*** Opening RECORDS ***

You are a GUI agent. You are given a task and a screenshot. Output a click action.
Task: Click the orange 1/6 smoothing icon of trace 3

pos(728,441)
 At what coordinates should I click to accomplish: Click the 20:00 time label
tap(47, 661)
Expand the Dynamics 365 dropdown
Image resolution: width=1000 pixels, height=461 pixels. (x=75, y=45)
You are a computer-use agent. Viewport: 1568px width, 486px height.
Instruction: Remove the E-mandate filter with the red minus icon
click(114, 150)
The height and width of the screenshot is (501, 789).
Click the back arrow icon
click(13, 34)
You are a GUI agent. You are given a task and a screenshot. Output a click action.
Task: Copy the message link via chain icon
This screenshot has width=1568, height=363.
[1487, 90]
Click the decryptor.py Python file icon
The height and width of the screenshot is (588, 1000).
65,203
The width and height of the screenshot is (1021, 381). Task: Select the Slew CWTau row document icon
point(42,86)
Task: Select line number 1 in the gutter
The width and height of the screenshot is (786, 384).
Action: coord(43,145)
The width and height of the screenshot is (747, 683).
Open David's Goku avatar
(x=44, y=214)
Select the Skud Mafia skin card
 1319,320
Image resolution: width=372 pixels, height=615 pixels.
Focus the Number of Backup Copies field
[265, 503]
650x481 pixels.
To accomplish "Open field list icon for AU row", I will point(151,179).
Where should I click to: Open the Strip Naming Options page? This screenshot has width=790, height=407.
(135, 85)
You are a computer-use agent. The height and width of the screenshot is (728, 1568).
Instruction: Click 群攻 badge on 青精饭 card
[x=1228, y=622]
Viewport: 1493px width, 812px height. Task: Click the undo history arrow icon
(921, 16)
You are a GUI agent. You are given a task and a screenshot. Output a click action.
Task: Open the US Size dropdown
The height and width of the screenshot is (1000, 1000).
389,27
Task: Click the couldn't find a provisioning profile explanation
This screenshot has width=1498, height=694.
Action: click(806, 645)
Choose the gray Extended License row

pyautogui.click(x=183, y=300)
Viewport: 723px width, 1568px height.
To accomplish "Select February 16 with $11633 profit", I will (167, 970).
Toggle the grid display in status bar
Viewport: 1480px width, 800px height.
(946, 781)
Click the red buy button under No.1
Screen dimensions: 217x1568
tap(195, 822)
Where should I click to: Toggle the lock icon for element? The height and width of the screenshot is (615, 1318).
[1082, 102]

*** Closing RECORDS ***

EXERCISE BRIEF: The records above must be written out again exactly.

TASK OUTPUT:
You are a GUI agent. You are given a task and a screenshot. Output a click action.
Task: Click the orange 1/6 smoothing icon of trace 3

pos(728,441)
 At what coordinates should I click to accomplish: Click the 20:00 time label
tap(47, 661)
Expand the Dynamics 365 dropdown
Image resolution: width=1000 pixels, height=461 pixels. (x=75, y=45)
You are a computer-use agent. Viewport: 1568px width, 486px height.
Instruction: Remove the E-mandate filter with the red minus icon
click(114, 150)
The height and width of the screenshot is (501, 789).
Click the back arrow icon
click(13, 34)
You are a GUI agent. You are given a task and a screenshot. Output a click action.
Task: Copy the message link via chain icon
This screenshot has width=1568, height=363.
[1487, 90]
Click the decryptor.py Python file icon
The height and width of the screenshot is (588, 1000).
65,203
The width and height of the screenshot is (1021, 381). Task: Select the Slew CWTau row document icon
point(42,86)
Task: Select line number 1 in the gutter
The width and height of the screenshot is (786, 384).
Action: coord(43,145)
The width and height of the screenshot is (747, 683).
Open David's Goku avatar
(x=44, y=214)
Select the Skud Mafia skin card
 1319,320
Image resolution: width=372 pixels, height=615 pixels.
Focus the Number of Backup Copies field
[265, 503]
650x481 pixels.
To accomplish "Open field list icon for AU row", I will point(151,179).
Where should I click to: Open the Strip Naming Options page? This screenshot has width=790, height=407.
(135, 85)
You are a computer-use agent. The height and width of the screenshot is (728, 1568).
Instruction: Click 群攻 badge on 青精饭 card
[x=1228, y=622]
Viewport: 1493px width, 812px height. Task: Click the undo history arrow icon
(921, 16)
You are a GUI agent. You are given a task and a screenshot. Output a click action.
Task: Open the US Size dropdown
The height and width of the screenshot is (1000, 1000).
389,27
Task: Click the couldn't find a provisioning profile explanation
This screenshot has width=1498, height=694.
Action: click(806, 645)
Choose the gray Extended License row

pyautogui.click(x=183, y=300)
Viewport: 723px width, 1568px height.
To accomplish "Select February 16 with $11633 profit", I will (167, 970).
Toggle the grid display in status bar
Viewport: 1480px width, 800px height.
(946, 781)
Click the red buy button under No.1
Screen dimensions: 217x1568
tap(195, 822)
Where should I click to: Toggle the lock icon for element? The height and width of the screenshot is (615, 1318).
[1082, 102]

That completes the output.